Given the following python script test.py
# -*- coding: utf-8 -*-
print("Er, Süleyman")
Here is the result of running this script in powershell
python test.py # success
Er, Süleyman
python test.py > tmp.txt
print("Er, Süleyman")
UnicodeEncodeError: 'gbk' codec can't encode character '\u0308' in position 6: illegal multibyte sequence
python test.py | Out-File -Encoding utf8 tmp.txt
print("Er, Süleyman")
UnicodeEncodeError: 'gbk' codec can't encode character '\u0308' in position 6: illegal multibyte sequence
I have no idea about how to wrong around this.
The default language of my laptop is Chinese, by running the following code, I get the output cp936.
import locale
print(locale.getpreferredencoding())
I also try write buffer directly and the error is gone, but the content is incorrect.
# -*- coding: utf-8 -*-
import sys
sys.stdout.buffer.write("Er, Süleyman".encode('utf-8'))
python test.py > test.txt
cat test.txt
Er, Su虉leyman
Update
I found a solution to change the default encoding of powershell in this answer: Using UTF-8 Encoding (CHCP 65001) in Command Prompt / Windows Powershell (Windows 10)

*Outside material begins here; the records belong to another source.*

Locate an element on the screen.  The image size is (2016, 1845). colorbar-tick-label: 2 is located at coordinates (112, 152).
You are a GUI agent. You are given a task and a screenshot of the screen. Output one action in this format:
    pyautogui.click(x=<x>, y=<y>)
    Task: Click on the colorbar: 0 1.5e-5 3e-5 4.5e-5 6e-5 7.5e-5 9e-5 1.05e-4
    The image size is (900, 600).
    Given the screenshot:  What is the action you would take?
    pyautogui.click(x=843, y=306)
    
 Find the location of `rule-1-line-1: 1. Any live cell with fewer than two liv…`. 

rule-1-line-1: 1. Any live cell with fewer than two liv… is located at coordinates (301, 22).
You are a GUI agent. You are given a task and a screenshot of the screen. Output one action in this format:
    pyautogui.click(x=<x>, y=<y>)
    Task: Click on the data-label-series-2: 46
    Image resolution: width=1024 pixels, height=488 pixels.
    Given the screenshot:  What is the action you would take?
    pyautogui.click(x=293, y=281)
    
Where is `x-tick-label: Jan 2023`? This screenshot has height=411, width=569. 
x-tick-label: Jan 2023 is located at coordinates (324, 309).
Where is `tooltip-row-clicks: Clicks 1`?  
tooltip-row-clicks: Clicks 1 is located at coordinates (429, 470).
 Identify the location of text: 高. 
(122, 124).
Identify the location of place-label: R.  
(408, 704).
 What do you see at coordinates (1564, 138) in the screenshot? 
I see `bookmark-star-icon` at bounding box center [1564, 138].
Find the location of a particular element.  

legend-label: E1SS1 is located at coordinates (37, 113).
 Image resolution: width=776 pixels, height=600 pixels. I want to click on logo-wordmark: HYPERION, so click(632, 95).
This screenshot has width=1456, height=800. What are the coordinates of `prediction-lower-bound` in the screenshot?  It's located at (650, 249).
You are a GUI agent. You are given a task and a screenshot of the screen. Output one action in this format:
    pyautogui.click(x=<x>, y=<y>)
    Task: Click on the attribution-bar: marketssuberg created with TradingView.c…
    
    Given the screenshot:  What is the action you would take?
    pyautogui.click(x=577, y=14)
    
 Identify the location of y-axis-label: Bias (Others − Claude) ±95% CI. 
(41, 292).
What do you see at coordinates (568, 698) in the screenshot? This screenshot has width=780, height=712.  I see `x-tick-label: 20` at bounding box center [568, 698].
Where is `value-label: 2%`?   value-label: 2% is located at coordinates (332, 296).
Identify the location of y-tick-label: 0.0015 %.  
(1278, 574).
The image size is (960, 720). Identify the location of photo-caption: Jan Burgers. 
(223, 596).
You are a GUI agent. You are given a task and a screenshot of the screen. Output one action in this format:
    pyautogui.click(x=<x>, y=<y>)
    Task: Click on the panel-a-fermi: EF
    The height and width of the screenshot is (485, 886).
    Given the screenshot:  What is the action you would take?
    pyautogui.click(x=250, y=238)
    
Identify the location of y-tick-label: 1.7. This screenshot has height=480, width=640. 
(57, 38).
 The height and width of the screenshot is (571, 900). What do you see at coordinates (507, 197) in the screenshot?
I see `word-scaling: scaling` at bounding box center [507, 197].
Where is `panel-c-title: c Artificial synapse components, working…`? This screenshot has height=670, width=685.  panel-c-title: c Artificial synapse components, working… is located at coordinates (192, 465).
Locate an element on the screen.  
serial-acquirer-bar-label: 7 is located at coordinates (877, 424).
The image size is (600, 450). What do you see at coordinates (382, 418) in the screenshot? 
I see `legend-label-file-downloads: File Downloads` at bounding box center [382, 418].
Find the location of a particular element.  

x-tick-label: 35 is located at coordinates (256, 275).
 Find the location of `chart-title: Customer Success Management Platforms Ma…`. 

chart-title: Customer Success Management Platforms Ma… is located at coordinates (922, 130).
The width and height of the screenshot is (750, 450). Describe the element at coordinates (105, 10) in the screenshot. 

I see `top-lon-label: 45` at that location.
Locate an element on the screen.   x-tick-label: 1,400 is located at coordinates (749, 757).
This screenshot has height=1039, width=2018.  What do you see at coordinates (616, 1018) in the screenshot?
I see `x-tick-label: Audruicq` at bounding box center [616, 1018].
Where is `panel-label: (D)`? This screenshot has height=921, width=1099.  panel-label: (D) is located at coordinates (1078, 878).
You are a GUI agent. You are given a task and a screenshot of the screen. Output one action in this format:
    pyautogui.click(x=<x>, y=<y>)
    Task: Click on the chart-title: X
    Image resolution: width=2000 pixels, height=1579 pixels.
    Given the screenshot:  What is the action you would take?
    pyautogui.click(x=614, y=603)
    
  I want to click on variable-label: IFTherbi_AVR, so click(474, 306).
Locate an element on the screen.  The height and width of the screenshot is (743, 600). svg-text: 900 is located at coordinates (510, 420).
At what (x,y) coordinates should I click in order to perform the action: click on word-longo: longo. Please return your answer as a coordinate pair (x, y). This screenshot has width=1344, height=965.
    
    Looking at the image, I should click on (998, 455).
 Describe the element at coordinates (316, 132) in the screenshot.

In PSv5.1 or higher, where > and >> are effectively aliases of Out-File, you can set the default encoding for > / >> / Out-File via the $PSDefaultParameterValues preference variable:
$PSDefaultParameterValues['Out-File:Encoding'] = 'utf8'
Though it is not a problem of Python, but without knowledge of the difference among the default encoding of Python Stdout, Windows and Powershell, it will be hard to find the right solution. For example, Setting the correct encoding when piping stdout in Python is trying to fix from the Python's side but in fact it will introduce a new problem: force stdout to use gtk encoding will end up with some unsupported chars are displayed incorrectly. So I think this issue still have value for those who are not familiar with such complicated situation.